Records for pointing at text and elements:
>>>

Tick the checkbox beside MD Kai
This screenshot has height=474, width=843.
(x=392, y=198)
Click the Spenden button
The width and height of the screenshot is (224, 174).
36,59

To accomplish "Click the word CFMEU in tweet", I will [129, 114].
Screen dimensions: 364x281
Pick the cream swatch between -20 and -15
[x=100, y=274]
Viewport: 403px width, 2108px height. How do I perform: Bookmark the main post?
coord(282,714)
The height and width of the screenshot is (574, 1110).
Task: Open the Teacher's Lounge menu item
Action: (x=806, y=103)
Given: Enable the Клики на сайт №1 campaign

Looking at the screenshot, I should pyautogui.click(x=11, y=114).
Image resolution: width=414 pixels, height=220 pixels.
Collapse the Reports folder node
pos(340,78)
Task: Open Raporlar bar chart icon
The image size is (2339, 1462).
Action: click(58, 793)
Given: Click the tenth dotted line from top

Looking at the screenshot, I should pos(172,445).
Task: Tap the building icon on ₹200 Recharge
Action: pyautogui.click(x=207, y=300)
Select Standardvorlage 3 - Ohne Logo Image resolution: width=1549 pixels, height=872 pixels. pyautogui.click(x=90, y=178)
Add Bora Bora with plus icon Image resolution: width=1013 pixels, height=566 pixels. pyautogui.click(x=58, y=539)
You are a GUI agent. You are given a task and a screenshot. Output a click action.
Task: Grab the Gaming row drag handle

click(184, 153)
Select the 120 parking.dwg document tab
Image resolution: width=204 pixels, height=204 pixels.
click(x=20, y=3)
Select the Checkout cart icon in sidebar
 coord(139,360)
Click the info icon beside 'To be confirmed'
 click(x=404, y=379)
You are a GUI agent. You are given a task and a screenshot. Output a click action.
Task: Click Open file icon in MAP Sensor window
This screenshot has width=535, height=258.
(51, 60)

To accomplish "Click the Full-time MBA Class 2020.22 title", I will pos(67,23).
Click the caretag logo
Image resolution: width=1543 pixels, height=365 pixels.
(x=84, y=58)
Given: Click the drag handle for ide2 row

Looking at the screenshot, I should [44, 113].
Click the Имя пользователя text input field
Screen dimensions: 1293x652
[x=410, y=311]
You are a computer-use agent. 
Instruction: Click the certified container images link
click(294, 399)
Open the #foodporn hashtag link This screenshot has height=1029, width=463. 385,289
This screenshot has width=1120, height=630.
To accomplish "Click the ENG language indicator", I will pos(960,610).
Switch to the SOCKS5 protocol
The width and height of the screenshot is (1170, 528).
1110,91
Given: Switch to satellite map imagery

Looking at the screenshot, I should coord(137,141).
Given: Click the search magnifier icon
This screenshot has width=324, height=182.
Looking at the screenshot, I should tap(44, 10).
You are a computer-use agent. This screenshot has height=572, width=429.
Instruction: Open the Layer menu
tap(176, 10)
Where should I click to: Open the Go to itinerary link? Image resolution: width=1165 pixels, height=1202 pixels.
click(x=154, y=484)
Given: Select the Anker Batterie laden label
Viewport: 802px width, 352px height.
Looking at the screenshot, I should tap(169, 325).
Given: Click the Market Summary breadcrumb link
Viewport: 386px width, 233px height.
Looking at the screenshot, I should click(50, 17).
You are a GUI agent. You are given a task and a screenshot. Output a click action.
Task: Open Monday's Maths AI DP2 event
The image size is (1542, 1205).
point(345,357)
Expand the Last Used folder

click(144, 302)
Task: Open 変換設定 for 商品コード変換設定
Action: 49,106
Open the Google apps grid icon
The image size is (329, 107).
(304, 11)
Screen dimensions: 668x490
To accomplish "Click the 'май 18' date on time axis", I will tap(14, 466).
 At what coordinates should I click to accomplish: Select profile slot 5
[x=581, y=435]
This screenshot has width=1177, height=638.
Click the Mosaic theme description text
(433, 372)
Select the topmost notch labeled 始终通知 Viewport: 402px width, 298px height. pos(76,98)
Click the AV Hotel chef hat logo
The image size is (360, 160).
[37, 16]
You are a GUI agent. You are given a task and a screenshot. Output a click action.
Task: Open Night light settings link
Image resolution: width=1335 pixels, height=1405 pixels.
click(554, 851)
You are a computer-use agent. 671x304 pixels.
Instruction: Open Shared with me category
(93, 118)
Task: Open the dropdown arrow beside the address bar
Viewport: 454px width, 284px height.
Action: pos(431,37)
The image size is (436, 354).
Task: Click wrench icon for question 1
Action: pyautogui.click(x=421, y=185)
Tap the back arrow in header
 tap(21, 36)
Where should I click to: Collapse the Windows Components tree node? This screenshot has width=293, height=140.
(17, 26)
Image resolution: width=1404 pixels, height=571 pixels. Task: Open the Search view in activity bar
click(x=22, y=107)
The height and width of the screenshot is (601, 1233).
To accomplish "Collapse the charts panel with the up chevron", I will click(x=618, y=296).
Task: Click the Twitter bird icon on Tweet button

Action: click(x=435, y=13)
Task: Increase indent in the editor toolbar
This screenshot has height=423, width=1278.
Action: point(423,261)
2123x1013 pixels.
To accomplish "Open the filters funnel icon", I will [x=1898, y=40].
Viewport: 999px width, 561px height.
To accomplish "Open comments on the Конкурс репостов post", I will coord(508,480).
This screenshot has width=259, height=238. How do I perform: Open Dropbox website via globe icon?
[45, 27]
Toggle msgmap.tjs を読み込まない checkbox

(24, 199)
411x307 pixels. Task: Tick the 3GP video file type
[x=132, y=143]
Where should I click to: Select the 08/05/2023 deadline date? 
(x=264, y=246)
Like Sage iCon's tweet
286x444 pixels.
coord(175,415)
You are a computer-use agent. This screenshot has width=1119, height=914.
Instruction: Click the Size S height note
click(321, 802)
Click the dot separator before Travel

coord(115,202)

<<<

What to produce:
Extract the stretch of the records from the start through the line containing "click(x=404, y=379)", both ends included, and reproduce those lines with no changes.

Response to this task:
Tick the checkbox beside MD Kai
This screenshot has height=474, width=843.
(x=392, y=198)
Click the Spenden button
The width and height of the screenshot is (224, 174).
36,59

To accomplish "Click the word CFMEU in tweet", I will [129, 114].
Screen dimensions: 364x281
Pick the cream swatch between -20 and -15
[x=100, y=274]
Viewport: 403px width, 2108px height. How do I perform: Bookmark the main post?
coord(282,714)
The height and width of the screenshot is (574, 1110).
Task: Open the Teacher's Lounge menu item
Action: (x=806, y=103)
Given: Enable the Клики на сайт №1 campaign

Looking at the screenshot, I should pyautogui.click(x=11, y=114).
Image resolution: width=414 pixels, height=220 pixels.
Collapse the Reports folder node
pos(340,78)
Task: Open Raporlar bar chart icon
The image size is (2339, 1462).
Action: click(58, 793)
Given: Click the tenth dotted line from top

Looking at the screenshot, I should pos(172,445).
Task: Tap the building icon on ₹200 Recharge
Action: pyautogui.click(x=207, y=300)
Select Standardvorlage 3 - Ohne Logo Image resolution: width=1549 pixels, height=872 pixels. pyautogui.click(x=90, y=178)
Add Bora Bora with plus icon Image resolution: width=1013 pixels, height=566 pixels. pyautogui.click(x=58, y=539)
You are a GUI agent. You are given a task and a screenshot. Output a click action.
Task: Grab the Gaming row drag handle

click(184, 153)
Select the 120 parking.dwg document tab
Image resolution: width=204 pixels, height=204 pixels.
click(x=20, y=3)
Select the Checkout cart icon in sidebar
 coord(139,360)
Click the info icon beside 'To be confirmed'
 click(x=404, y=379)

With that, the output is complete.